++++ Document extract ++++

Movie Review: The Dark Knight Rises

Welcome back, Batman.

“The Dark Knight Rises” will elicit hours worth of conversation. However, it won’t be about the political subtext ripped from today’s headlines as you might have expected. It will consist of a lot more pondering about where Christopher Nolan went wrong, and how the finale of a masterful saga could be such a dissapointment.

When Christopher Nolan first brought “Batman Begins” to the world, he was introducing a brand new Batman to a new generation of fans. Then, when “The Dark Knight” came out, he had made something unlike any action movie made before it. In “The Dark Knight Rises,” he tends to rely on all of the uninspired tropes that he was once so good at ignoring. 

The final installment of this Batman trilogy has a muddled plot that shines at certain points. It takes place six years after the death of Harvey “Two-Face” Dent (Aaron Eckhart) and the disappearance of the caped avenger, after Batman takes the fall for Dent’s death. Gotham is now in a time of peace. Deprived of his heroic identity, Bruce Wayne (Christian Bale) spends his days living in isolation in Wayne Manor. During this time, Wayne has become crippled as his family empire crumbles. He hosts parties that he doesn’t attend. He grows a beard and never comes out of his room. While people think that he has turned into Howard Hughes, Wayne actually manages to keep most of his sanity intact.

It’s sad to say, but “The Dark Knight Rises” manages to share the same plot as “MacGruber”: a hero is shunned by society, goes into hiding, can’t get over the loss of his one true love, and is eventually called back into action because he is the only one who can defeat the latest threat to the world. Wayne has refused to move on with his life, which sends his loyal butler Alfred (Michael Caine) packing. What Alfred, as well as Christopher and Jonathan Nolan, neglect is the fact that Batman is Bruce Wayne’s true identity, and not the other way around.

++++

According to the movie review, how long after Harvey Dent's death is the film set? Rely on the review alone.

++++ Records ++++

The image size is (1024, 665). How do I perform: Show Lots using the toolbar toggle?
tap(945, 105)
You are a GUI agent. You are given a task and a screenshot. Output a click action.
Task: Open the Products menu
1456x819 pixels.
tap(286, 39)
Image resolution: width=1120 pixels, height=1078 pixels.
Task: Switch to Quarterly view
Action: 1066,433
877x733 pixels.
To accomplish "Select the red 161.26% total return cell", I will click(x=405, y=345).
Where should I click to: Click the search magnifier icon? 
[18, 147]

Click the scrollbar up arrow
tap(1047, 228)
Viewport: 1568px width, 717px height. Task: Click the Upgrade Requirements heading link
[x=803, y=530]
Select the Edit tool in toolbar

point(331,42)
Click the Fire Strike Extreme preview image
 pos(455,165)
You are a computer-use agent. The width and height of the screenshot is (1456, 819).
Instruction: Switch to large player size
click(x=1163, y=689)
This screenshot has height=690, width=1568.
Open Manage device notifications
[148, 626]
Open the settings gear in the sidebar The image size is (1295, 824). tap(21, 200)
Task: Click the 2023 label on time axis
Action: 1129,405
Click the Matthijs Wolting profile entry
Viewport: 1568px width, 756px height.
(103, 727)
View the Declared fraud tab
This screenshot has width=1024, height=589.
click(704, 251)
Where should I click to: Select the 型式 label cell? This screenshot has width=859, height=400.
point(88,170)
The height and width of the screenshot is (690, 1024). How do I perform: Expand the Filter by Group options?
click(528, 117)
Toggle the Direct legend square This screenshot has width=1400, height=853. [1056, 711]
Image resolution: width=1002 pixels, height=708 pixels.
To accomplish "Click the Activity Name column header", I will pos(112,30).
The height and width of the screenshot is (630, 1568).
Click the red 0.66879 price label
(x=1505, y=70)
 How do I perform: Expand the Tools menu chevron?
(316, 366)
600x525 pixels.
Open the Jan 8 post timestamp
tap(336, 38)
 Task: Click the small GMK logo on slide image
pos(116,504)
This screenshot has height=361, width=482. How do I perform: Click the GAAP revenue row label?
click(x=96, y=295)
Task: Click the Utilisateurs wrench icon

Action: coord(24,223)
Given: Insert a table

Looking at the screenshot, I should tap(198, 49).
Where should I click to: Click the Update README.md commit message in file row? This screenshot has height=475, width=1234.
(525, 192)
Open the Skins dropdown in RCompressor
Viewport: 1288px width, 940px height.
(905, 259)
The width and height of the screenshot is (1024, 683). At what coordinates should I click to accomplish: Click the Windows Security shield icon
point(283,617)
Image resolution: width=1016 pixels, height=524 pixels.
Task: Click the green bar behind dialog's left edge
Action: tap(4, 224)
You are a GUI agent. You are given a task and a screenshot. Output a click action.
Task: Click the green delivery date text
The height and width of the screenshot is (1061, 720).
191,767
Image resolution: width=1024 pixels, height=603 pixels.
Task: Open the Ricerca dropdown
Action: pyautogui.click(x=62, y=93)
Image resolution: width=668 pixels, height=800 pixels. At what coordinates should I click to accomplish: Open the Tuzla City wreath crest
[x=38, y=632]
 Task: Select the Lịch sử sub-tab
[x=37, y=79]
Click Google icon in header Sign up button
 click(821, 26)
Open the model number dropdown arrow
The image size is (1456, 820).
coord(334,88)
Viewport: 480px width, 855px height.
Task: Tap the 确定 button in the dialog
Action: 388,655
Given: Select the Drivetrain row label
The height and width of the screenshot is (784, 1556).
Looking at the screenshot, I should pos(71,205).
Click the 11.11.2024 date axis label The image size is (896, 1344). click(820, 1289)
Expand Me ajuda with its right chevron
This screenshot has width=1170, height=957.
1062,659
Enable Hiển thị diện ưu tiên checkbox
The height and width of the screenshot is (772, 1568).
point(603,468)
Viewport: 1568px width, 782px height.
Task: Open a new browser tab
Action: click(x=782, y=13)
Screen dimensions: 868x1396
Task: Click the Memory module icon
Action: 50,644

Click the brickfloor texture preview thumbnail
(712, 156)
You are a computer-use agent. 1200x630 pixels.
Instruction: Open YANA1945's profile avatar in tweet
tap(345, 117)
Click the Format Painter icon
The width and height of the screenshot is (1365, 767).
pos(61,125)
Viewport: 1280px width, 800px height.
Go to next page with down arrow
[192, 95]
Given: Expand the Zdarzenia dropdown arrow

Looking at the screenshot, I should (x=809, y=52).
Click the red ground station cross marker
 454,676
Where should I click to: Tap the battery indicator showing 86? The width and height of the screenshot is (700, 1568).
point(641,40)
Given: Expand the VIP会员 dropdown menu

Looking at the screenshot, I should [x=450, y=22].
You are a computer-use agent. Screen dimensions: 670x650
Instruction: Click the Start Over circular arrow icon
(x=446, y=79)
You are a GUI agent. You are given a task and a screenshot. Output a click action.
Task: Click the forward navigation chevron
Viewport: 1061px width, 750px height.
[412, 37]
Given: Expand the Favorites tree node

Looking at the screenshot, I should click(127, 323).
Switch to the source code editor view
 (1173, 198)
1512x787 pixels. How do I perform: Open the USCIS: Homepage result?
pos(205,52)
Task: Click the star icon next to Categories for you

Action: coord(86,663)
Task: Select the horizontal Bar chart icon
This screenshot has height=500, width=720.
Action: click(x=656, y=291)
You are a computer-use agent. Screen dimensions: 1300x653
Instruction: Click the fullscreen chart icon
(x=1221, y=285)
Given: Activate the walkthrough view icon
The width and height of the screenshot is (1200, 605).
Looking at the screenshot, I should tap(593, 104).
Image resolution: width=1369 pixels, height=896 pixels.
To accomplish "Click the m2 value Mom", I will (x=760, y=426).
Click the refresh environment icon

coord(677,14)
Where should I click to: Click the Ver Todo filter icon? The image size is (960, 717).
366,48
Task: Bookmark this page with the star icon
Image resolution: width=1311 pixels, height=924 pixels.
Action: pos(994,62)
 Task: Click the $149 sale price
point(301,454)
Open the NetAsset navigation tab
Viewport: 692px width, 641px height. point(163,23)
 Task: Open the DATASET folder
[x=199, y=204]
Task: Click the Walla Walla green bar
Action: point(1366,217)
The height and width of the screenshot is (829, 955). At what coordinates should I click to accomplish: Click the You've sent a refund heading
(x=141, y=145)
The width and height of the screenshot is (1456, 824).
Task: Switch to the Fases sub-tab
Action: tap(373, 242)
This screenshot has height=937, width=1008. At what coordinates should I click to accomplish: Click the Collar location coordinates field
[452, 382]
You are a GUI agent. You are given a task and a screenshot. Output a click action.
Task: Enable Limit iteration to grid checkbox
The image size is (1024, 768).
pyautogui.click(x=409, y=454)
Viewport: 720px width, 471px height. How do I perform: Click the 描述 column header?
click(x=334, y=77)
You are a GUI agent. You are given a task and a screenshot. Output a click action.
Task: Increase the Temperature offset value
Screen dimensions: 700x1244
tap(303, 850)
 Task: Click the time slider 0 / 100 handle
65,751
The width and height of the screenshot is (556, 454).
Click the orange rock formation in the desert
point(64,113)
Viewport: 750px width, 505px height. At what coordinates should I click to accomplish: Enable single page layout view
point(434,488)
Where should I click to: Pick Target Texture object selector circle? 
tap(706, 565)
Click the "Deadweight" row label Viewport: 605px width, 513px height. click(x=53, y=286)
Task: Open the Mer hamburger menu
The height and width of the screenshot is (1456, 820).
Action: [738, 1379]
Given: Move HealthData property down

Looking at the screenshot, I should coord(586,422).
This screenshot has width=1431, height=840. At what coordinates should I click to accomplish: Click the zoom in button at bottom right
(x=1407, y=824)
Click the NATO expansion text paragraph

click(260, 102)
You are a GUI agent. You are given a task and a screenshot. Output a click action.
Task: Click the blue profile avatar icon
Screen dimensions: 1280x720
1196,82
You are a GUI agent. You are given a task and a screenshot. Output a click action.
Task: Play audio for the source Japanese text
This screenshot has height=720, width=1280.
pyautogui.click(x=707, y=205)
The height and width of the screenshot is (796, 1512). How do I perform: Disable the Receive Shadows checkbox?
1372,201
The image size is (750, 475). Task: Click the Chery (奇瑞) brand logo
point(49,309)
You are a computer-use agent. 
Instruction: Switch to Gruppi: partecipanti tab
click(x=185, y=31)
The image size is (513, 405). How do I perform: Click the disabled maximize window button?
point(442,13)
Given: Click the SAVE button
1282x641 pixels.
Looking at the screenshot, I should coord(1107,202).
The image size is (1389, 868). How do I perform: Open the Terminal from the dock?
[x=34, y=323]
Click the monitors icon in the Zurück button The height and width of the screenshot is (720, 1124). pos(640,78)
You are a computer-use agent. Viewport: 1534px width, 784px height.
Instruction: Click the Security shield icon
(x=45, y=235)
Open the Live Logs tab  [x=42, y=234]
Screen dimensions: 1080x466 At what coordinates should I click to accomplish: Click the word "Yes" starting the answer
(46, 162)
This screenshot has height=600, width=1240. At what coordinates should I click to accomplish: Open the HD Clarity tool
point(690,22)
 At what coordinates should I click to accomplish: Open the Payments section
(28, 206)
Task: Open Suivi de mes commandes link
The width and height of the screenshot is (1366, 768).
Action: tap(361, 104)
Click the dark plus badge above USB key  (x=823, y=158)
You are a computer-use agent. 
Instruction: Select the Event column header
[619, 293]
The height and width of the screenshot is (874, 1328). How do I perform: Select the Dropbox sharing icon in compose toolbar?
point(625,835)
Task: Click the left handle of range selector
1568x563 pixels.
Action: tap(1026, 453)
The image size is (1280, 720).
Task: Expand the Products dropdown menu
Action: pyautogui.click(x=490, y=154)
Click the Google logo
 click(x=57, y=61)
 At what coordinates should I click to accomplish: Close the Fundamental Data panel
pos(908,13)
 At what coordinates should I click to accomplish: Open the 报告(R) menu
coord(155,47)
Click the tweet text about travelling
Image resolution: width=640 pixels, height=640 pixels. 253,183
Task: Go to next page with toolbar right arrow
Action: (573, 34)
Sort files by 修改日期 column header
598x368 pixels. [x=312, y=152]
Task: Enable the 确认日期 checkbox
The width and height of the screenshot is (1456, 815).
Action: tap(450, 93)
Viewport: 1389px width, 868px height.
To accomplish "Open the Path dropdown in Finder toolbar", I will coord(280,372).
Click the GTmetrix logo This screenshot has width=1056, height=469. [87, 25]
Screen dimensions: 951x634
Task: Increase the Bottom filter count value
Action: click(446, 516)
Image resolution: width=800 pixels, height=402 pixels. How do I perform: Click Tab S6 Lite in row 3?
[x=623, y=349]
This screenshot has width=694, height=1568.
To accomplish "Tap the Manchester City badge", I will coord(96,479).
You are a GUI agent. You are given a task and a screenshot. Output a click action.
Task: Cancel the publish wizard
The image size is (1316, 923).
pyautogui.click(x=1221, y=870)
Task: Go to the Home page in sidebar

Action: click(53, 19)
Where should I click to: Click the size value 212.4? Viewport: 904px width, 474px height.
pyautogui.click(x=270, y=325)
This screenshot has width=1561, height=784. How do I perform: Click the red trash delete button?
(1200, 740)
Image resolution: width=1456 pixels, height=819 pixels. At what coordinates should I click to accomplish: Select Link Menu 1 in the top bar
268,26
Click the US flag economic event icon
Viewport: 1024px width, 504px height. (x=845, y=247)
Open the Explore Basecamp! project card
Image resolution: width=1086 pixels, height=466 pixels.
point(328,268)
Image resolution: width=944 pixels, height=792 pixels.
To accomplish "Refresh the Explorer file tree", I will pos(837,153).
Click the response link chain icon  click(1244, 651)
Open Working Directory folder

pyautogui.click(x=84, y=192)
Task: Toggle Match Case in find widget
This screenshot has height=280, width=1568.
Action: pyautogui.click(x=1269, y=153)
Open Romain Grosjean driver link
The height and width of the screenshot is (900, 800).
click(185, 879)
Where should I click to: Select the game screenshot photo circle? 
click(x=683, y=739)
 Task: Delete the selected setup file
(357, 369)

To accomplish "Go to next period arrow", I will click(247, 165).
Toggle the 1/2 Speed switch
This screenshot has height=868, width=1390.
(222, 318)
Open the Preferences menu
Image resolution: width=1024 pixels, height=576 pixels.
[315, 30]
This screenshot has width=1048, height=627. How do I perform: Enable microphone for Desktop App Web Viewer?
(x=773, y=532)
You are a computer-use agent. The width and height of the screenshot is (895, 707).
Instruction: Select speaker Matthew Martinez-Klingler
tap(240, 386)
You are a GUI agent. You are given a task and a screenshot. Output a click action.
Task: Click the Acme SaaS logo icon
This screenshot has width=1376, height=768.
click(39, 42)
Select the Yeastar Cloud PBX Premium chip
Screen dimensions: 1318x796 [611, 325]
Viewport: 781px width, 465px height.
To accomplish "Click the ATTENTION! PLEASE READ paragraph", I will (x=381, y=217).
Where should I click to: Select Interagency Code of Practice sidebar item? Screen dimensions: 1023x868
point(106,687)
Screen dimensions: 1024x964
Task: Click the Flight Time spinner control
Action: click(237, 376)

++++

Expected output | Six years.